Task brief ▸ Keep only the lines from the start of the data through the line containing "Task: Open the Entidade dropdown", and output them exactly.
===== Information provided
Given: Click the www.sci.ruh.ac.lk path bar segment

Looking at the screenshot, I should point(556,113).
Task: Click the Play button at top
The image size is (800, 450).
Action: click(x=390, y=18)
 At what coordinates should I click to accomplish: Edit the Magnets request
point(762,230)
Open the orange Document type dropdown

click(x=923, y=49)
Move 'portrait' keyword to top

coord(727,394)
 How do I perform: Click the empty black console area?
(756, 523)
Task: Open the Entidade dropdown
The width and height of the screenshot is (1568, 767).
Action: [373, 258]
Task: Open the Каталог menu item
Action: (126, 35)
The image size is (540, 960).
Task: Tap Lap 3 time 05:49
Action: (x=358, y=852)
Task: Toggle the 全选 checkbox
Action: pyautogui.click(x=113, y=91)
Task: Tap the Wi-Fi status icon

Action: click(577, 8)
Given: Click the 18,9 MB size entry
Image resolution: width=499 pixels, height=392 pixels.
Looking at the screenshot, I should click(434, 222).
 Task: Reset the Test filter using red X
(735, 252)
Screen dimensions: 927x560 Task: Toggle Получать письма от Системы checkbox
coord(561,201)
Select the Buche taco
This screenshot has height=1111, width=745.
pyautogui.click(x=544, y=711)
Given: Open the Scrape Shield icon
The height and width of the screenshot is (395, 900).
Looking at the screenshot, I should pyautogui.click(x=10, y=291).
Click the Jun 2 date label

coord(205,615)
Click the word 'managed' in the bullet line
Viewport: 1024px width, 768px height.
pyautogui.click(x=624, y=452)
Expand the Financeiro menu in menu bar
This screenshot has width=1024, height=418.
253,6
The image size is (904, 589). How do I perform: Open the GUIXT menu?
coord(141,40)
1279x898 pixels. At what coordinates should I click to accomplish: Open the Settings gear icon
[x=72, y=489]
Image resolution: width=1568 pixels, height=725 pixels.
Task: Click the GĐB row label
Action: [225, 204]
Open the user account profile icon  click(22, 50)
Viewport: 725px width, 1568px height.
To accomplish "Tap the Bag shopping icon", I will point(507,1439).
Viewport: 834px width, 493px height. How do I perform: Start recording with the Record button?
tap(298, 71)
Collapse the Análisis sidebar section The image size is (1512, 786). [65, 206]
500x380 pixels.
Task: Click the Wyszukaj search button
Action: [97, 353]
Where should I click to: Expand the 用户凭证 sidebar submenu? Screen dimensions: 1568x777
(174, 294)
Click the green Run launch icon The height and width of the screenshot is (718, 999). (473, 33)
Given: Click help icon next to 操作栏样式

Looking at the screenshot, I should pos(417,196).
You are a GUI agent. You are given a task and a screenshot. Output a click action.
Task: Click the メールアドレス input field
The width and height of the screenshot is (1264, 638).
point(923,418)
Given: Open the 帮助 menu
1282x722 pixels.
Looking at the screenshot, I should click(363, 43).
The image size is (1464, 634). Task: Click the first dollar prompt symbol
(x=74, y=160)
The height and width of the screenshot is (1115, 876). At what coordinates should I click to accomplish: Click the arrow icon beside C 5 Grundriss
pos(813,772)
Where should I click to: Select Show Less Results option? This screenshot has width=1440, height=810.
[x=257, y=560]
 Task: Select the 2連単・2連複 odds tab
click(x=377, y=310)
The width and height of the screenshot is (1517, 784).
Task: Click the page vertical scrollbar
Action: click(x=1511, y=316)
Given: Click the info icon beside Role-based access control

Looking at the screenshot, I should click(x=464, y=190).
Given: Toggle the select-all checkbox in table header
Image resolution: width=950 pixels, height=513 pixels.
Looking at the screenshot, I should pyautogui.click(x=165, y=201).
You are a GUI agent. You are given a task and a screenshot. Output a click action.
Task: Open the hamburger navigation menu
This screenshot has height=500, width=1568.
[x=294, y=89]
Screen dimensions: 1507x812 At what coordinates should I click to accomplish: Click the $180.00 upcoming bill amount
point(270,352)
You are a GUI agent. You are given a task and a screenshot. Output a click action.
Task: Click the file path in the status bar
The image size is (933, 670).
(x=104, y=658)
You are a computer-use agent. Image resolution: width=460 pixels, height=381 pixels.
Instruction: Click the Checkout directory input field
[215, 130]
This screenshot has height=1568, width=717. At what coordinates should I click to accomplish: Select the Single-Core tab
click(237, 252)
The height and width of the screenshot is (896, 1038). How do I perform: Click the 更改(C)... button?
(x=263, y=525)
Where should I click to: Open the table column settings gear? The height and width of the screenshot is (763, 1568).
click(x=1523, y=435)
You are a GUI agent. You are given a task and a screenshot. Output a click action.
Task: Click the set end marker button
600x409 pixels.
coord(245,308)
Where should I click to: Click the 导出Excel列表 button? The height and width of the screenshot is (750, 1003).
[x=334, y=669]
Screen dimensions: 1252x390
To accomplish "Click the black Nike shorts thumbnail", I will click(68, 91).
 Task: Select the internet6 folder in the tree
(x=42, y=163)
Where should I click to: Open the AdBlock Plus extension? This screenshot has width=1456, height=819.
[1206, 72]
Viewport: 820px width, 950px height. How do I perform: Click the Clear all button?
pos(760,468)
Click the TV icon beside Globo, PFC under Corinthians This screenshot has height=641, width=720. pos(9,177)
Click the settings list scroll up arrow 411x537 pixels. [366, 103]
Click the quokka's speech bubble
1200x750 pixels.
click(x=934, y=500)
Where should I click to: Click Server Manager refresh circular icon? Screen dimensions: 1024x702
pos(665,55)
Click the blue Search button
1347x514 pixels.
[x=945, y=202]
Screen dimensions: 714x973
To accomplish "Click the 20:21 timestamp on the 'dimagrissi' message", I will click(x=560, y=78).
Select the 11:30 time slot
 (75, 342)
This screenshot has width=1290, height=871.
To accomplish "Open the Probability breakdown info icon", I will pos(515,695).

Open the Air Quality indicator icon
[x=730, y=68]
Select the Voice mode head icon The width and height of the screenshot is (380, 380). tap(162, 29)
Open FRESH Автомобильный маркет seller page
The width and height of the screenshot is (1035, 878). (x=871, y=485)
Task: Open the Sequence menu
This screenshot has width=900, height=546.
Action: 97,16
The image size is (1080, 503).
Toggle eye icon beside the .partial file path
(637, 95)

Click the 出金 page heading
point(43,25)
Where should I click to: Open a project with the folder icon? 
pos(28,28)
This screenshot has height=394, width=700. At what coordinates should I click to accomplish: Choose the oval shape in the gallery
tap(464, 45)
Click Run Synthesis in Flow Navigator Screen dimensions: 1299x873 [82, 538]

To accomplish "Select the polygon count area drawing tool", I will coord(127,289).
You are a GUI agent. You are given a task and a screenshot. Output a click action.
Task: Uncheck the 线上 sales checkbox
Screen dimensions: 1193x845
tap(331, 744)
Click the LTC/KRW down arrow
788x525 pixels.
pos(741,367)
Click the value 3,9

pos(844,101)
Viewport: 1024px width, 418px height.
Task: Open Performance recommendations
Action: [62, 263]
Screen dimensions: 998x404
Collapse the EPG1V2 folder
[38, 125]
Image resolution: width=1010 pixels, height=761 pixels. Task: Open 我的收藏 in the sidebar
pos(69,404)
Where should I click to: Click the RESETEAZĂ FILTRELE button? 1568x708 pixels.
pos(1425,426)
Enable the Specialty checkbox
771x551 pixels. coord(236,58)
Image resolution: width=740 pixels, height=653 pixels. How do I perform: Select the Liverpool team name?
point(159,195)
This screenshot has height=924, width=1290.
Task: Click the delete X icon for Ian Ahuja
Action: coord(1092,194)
==========
Answer for this exercise ▸
Given: Click the www.sci.ruh.ac.lk path bar segment

Looking at the screenshot, I should point(556,113).
Task: Click the Play button at top
The image size is (800, 450).
Action: click(x=390, y=18)
 At what coordinates should I click to accomplish: Edit the Magnets request
point(762,230)
Open the orange Document type dropdown

click(x=923, y=49)
Move 'portrait' keyword to top

coord(727,394)
 How do I perform: Click the empty black console area?
(756, 523)
Task: Open the Entidade dropdown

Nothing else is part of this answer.